══ EXCERPTED RECORDS

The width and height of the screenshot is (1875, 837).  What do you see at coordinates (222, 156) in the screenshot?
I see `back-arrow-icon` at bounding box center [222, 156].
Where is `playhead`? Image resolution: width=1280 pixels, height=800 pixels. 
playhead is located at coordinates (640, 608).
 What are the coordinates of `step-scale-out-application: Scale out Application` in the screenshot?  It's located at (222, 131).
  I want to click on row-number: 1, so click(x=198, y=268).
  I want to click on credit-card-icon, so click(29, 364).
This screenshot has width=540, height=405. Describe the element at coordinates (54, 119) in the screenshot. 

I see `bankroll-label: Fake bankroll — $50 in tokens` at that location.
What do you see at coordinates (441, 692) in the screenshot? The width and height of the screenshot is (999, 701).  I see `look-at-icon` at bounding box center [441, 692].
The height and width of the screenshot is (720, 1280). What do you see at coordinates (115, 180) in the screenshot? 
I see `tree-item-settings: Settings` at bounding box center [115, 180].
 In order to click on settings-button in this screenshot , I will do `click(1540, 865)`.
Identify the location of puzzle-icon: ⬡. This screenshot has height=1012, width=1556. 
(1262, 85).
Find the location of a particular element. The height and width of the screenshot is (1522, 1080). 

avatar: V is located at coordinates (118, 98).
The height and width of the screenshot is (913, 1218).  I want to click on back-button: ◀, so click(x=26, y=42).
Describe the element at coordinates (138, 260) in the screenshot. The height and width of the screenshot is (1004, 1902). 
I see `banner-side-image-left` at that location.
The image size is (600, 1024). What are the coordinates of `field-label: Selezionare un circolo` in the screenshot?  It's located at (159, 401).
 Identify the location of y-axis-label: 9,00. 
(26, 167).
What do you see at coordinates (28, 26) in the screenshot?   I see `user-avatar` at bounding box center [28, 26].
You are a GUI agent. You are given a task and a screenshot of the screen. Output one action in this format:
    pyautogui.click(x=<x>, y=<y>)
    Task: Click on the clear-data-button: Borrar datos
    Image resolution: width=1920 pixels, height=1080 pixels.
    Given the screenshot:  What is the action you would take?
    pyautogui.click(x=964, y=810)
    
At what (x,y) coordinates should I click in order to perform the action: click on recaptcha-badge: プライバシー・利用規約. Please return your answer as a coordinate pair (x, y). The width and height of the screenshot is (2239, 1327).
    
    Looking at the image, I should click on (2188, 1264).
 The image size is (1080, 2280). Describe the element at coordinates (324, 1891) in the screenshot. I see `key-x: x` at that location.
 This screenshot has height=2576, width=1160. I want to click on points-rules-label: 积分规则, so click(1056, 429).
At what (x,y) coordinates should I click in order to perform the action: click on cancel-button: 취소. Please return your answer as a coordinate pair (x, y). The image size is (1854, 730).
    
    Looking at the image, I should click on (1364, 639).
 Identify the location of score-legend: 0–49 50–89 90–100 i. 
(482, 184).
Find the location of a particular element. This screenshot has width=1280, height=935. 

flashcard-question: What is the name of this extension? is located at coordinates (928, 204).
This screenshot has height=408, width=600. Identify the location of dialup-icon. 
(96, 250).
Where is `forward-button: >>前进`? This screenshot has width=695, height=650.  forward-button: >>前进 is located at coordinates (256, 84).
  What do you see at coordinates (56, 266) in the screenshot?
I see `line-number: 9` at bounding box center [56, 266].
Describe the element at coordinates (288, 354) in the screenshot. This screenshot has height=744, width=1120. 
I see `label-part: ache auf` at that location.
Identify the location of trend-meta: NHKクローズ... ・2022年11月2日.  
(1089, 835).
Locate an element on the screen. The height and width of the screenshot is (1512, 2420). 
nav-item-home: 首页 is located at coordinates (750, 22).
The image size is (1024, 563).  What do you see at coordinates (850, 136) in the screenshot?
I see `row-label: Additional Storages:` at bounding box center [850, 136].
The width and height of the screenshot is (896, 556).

════

= ACTIVITY =
Retype every line of the items above, changing nothing.

= ANSWER SECTION =
The width and height of the screenshot is (1875, 837).  What do you see at coordinates (222, 156) in the screenshot?
I see `back-arrow-icon` at bounding box center [222, 156].
Where is `playhead`? Image resolution: width=1280 pixels, height=800 pixels. 
playhead is located at coordinates (640, 608).
 What are the coordinates of `step-scale-out-application: Scale out Application` in the screenshot?  It's located at (222, 131).
  I want to click on row-number: 1, so click(x=198, y=268).
  I want to click on credit-card-icon, so click(29, 364).
This screenshot has width=540, height=405. Describe the element at coordinates (54, 119) in the screenshot. 

I see `bankroll-label: Fake bankroll — $50 in tokens` at that location.
What do you see at coordinates (441, 692) in the screenshot? The width and height of the screenshot is (999, 701).  I see `look-at-icon` at bounding box center [441, 692].
The height and width of the screenshot is (720, 1280). What do you see at coordinates (115, 180) in the screenshot? 
I see `tree-item-settings: Settings` at bounding box center [115, 180].
 In order to click on settings-button in this screenshot , I will do `click(1540, 865)`.
Identify the location of puzzle-icon: ⬡. This screenshot has height=1012, width=1556. 
(1262, 85).
Find the location of a particular element. The height and width of the screenshot is (1522, 1080). 

avatar: V is located at coordinates (118, 98).
The height and width of the screenshot is (913, 1218).  I want to click on back-button: ◀, so click(x=26, y=42).
Describe the element at coordinates (138, 260) in the screenshot. The height and width of the screenshot is (1004, 1902). 
I see `banner-side-image-left` at that location.
The image size is (600, 1024). What are the coordinates of `field-label: Selezionare un circolo` in the screenshot?  It's located at (159, 401).
 Identify the location of y-axis-label: 9,00. 
(26, 167).
What do you see at coordinates (28, 26) in the screenshot?   I see `user-avatar` at bounding box center [28, 26].
You are a GUI agent. You are given a task and a screenshot of the screen. Output one action in this format:
    pyautogui.click(x=<x>, y=<y>)
    Task: Click on the clear-data-button: Borrar datos
    Image resolution: width=1920 pixels, height=1080 pixels.
    Given the screenshot:  What is the action you would take?
    pyautogui.click(x=964, y=810)
    
At what (x,y) coordinates should I click in order to perform the action: click on recaptcha-badge: プライバシー・利用規約. Please return your answer as a coordinate pair (x, y). The width and height of the screenshot is (2239, 1327).
    
    Looking at the image, I should click on (2188, 1264).
 The image size is (1080, 2280). Describe the element at coordinates (324, 1891) in the screenshot. I see `key-x: x` at that location.
 This screenshot has height=2576, width=1160. I want to click on points-rules-label: 积分规则, so click(1056, 429).
At what (x,y) coordinates should I click in order to perform the action: click on cancel-button: 취소. Please return your answer as a coordinate pair (x, y). The image size is (1854, 730).
    
    Looking at the image, I should click on (1364, 639).
 Identify the location of score-legend: 0–49 50–89 90–100 i. 
(482, 184).
Find the location of a particular element. This screenshot has width=1280, height=935. 

flashcard-question: What is the name of this extension? is located at coordinates (928, 204).
This screenshot has height=408, width=600. Identify the location of dialup-icon. 
(96, 250).
Where is `forward-button: >>前进`? This screenshot has width=695, height=650.  forward-button: >>前进 is located at coordinates (256, 84).
  What do you see at coordinates (56, 266) in the screenshot?
I see `line-number: 9` at bounding box center [56, 266].
Describe the element at coordinates (288, 354) in the screenshot. This screenshot has height=744, width=1120. 
I see `label-part: ache auf` at that location.
Identify the location of trend-meta: NHKクローズ... ・2022年11月2日.  
(1089, 835).
Locate an element on the screen. The height and width of the screenshot is (1512, 2420). 
nav-item-home: 首页 is located at coordinates (750, 22).
The image size is (1024, 563).  What do you see at coordinates (850, 136) in the screenshot?
I see `row-label: Additional Storages:` at bounding box center [850, 136].
The width and height of the screenshot is (896, 556).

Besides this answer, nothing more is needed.